Solution of the Poisson–Boltzmann Equation about a Cylindrical Particle

Abstract

An analytical approximation is developed to the solution of the Poisson–Boltzmann equation about a charged cylindrical particle in an electrolyte solution. A symmetrical electrolyte is treated specifically, but the method applies also to nonsymmetrical ones. The analysis preserves the mathematical character of the exact problem and (as is shown by comparison with machine solutions) yields results with errors which are for most purposes negligibly small.
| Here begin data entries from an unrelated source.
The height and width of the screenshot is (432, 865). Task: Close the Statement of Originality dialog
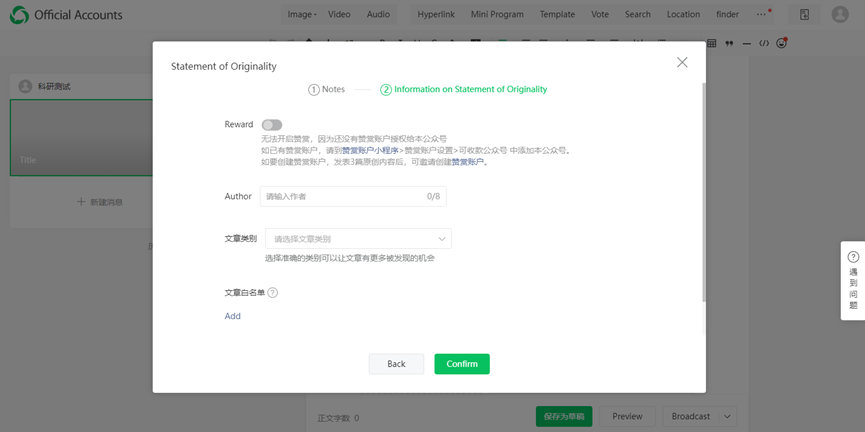pyautogui.click(x=682, y=62)
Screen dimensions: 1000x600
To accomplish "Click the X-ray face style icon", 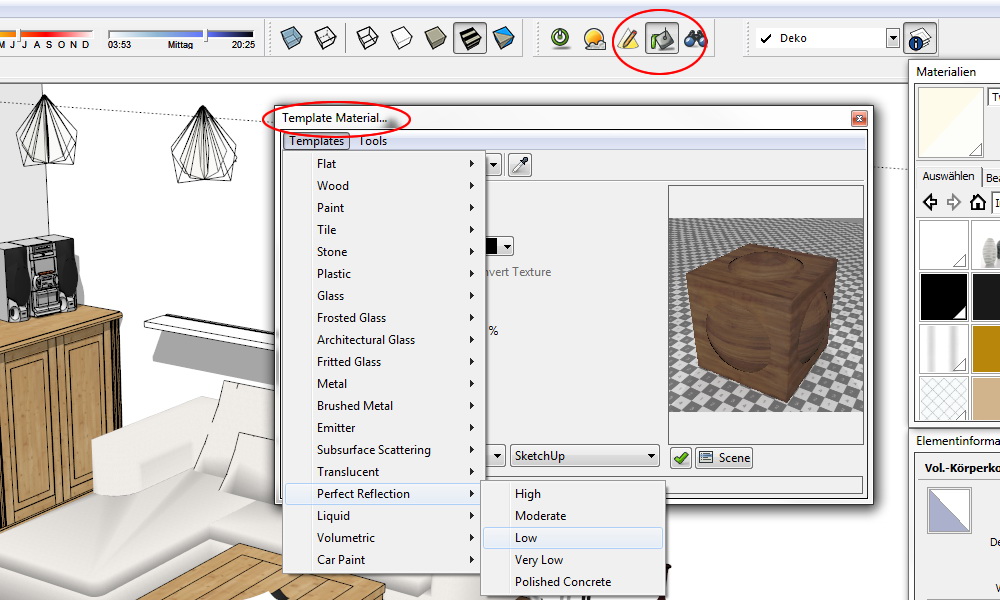I will (290, 39).
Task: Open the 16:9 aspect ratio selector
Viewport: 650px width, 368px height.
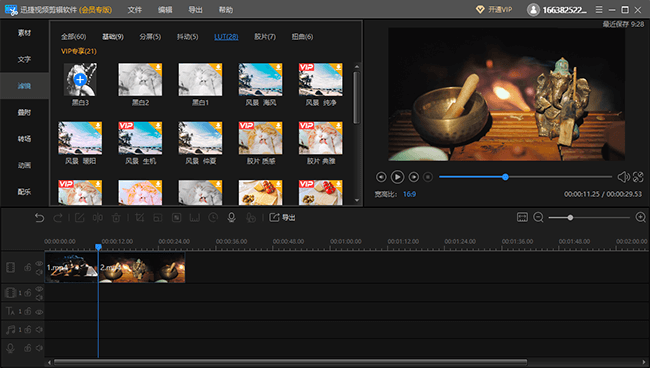Action: tap(409, 194)
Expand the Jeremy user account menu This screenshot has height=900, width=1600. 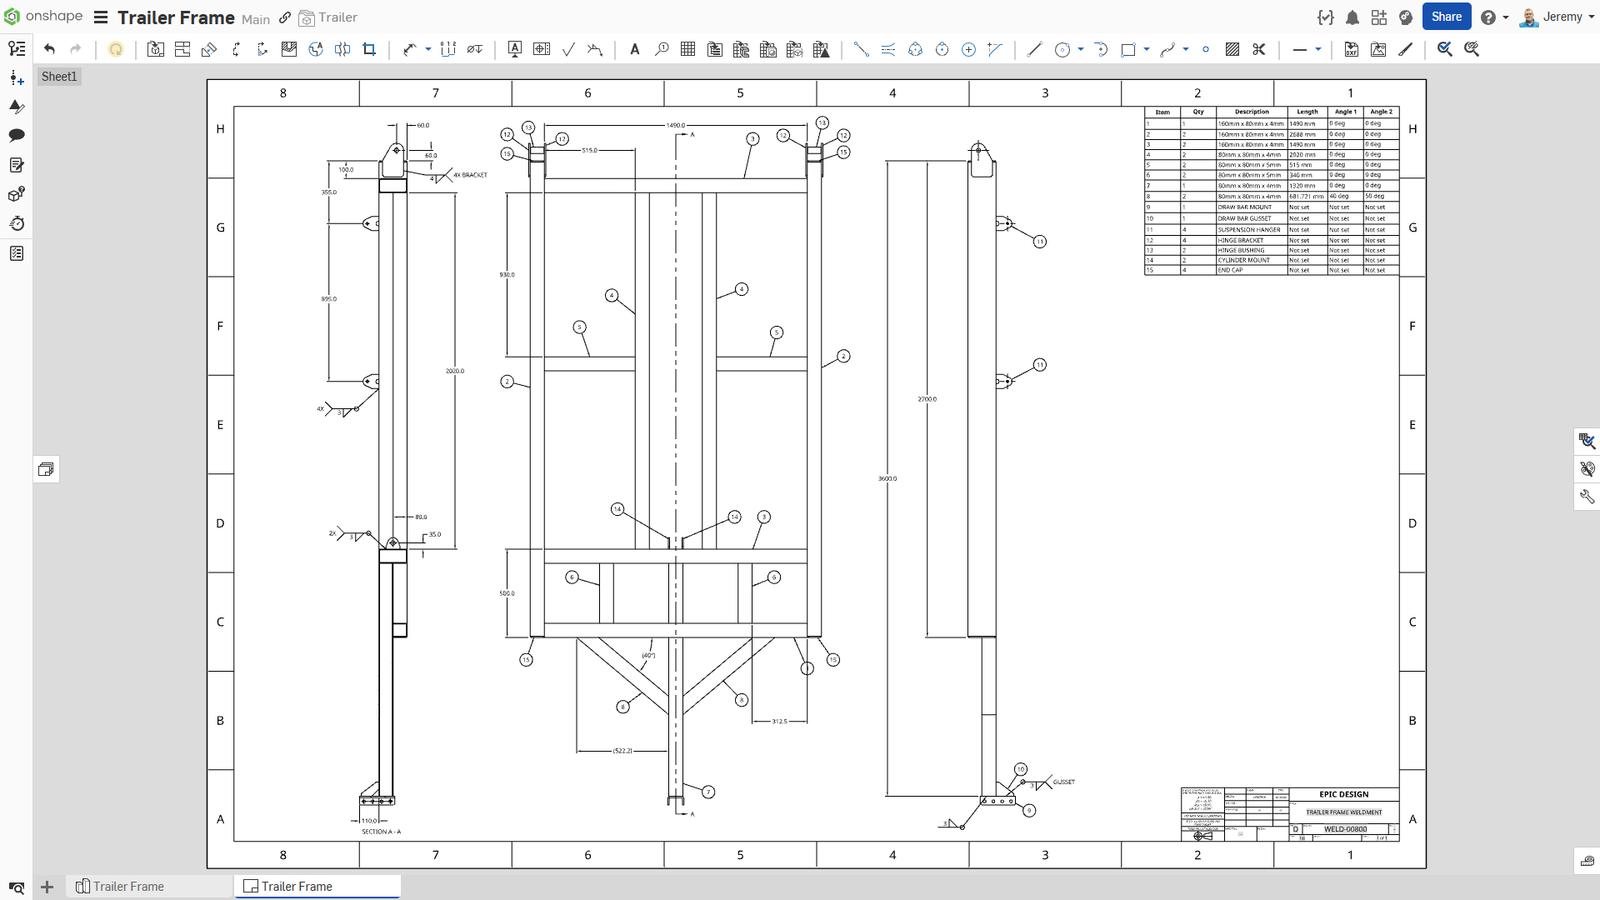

The complete solution involves five separate cases depending on the value of ${\lim }_{\mathrm{R\to \infty }}{\mathrm{[\Psi \hspace{0.17em}/\hspace{0.17em}K}}_0\mathrm{(R)]}$ , where $R$ is the radial coordinate and $\Psi$ the electrostatic potential, both in dimensionless form. In two cases the singularity in $\Psi$ is at $\text{R\hspace{0.17em}=\hspace{0.17em}0}$ , and the Debye–Hückel solution is a uniformly valid, though quantitatively poor, approximation. In the other three cases the (physically relevant) singularity is away from the origin. Similar singular behavior would account for the limited success of iterative and regular perturbation schemes for the solution about the sphere.